Nel panorama dei videogiochi soulslike, la presenza o l’assenza di selettori per la difficoltà rappresenta da sempre uno dei temi più dibattuti da cui Lies of P si distacca nettamente. Un video retrospettivo recente e assai discusso sui forum oggi, 11 agosto 2026, ha rivelato un retroscena curioso sulle ragioni che hanno spinto il team di sviluppo a introdurre opzioni di difficoltà inferiori. Come spiega Lee Jeonghyeon, director del sistema di combattimento, la decisione è maturata a seguito delle sessioni di collaudo interno denominate “Game Days”. Durante queste fasi, in cui l’intero personale dello studio cerca di completare il titolo per testarne l’esperienza complessiva, la maggior parte dei membri non specializzati nel settore del bilanciamento del combat system incontrava enormi difficoltà nel proseguire la partita. Anzi, in molti non riuscivano nemmeno a raggiungere la metà dell’avventura prima della scadenza dei tempi di prova.
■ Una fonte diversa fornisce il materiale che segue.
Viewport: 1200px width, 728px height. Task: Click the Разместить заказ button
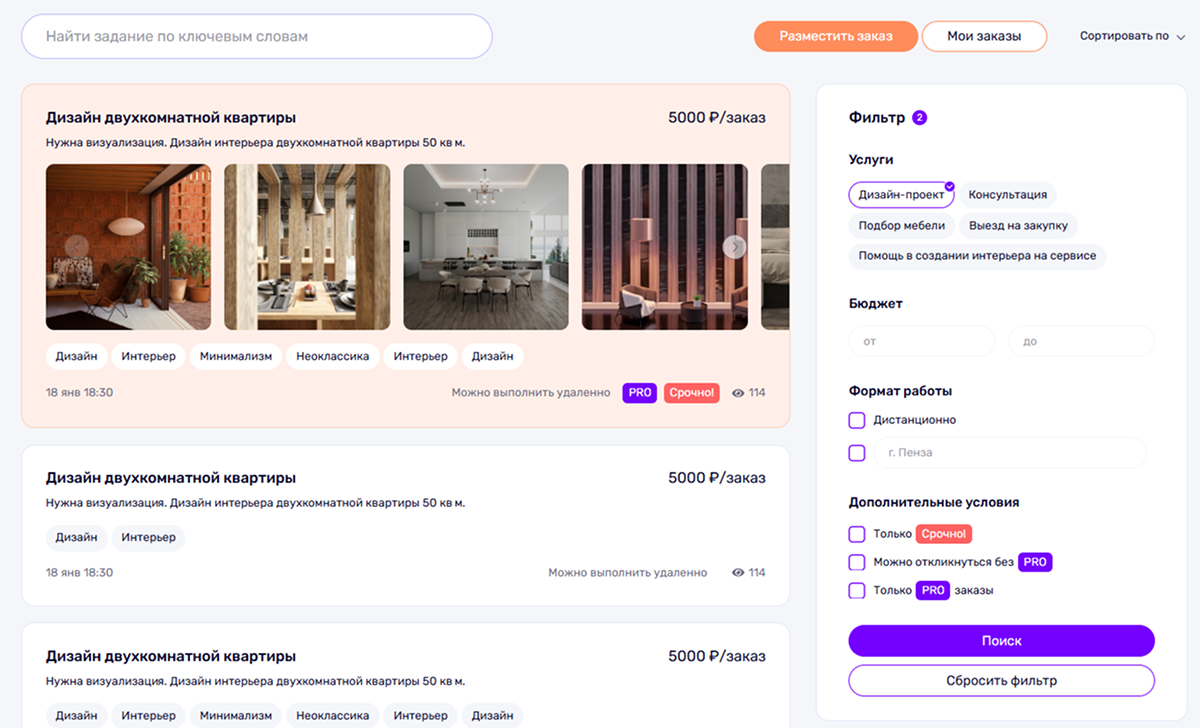[x=835, y=36]
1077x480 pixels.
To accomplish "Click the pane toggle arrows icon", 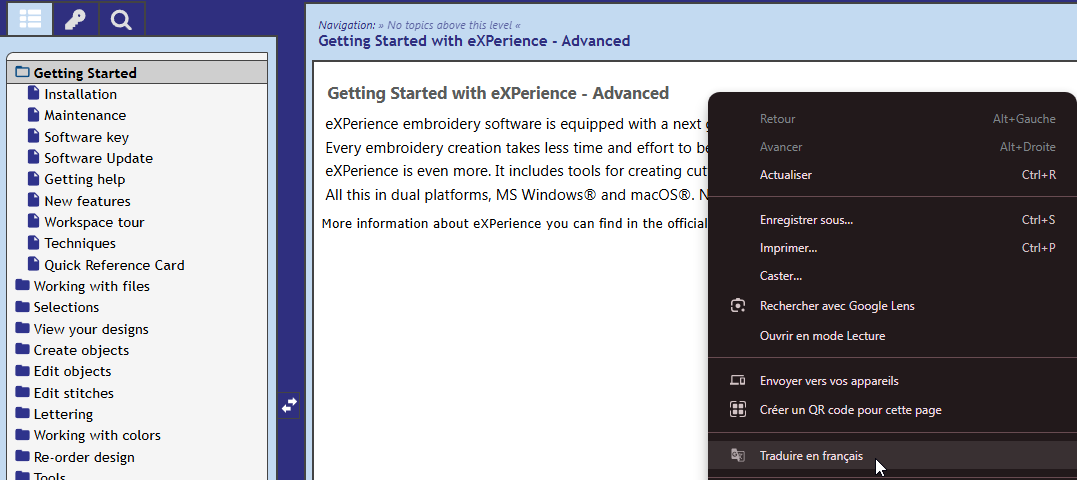I will [x=289, y=405].
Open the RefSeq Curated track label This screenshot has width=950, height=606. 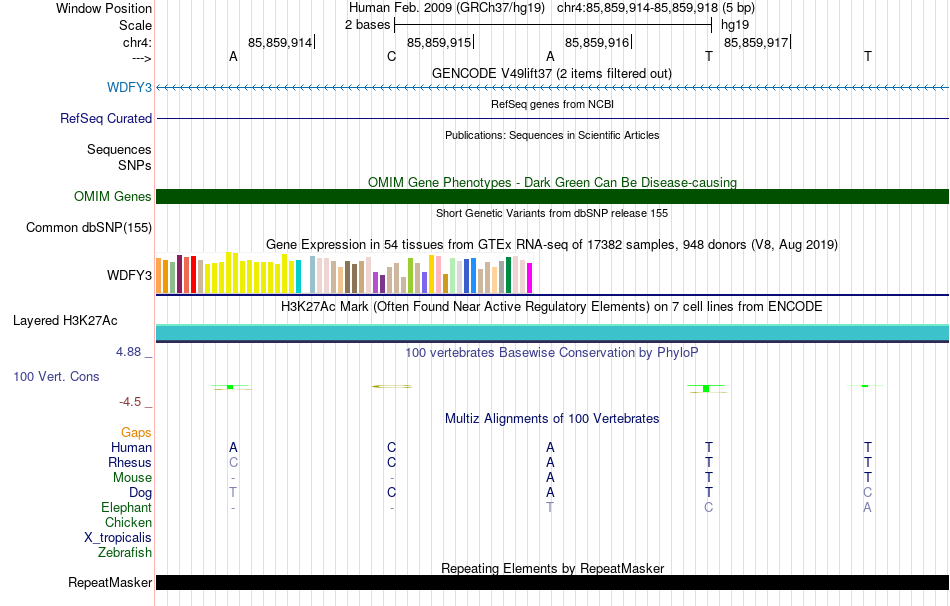tap(105, 118)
Di fronte agli ostacoli riscontrati internamente dalle figure privi di spiccate abilità manuali, lo studio ha inizialmente implementato le impostazioni di difficoltà più basse all’interno della struttura per consentire a tutto il personale di portare a termine Lies of P. I riscontri immediati e nettamente positivi ottenuti dagli stessi sviluppatori hanno successivamente convinto la direzione a rendere disponibili tali opzioni anche per il pubblico finale.
L’obiettivo principale della scelta è quindi quello di rendere l’universo narrativo di Lies of P accessibili a una platea di utenti più ampia, senza tuttavia intaccare il livello di sfida predefinito pensato per gli appassionati del genere che preferiscono mantenere il grado di difficoltà originale.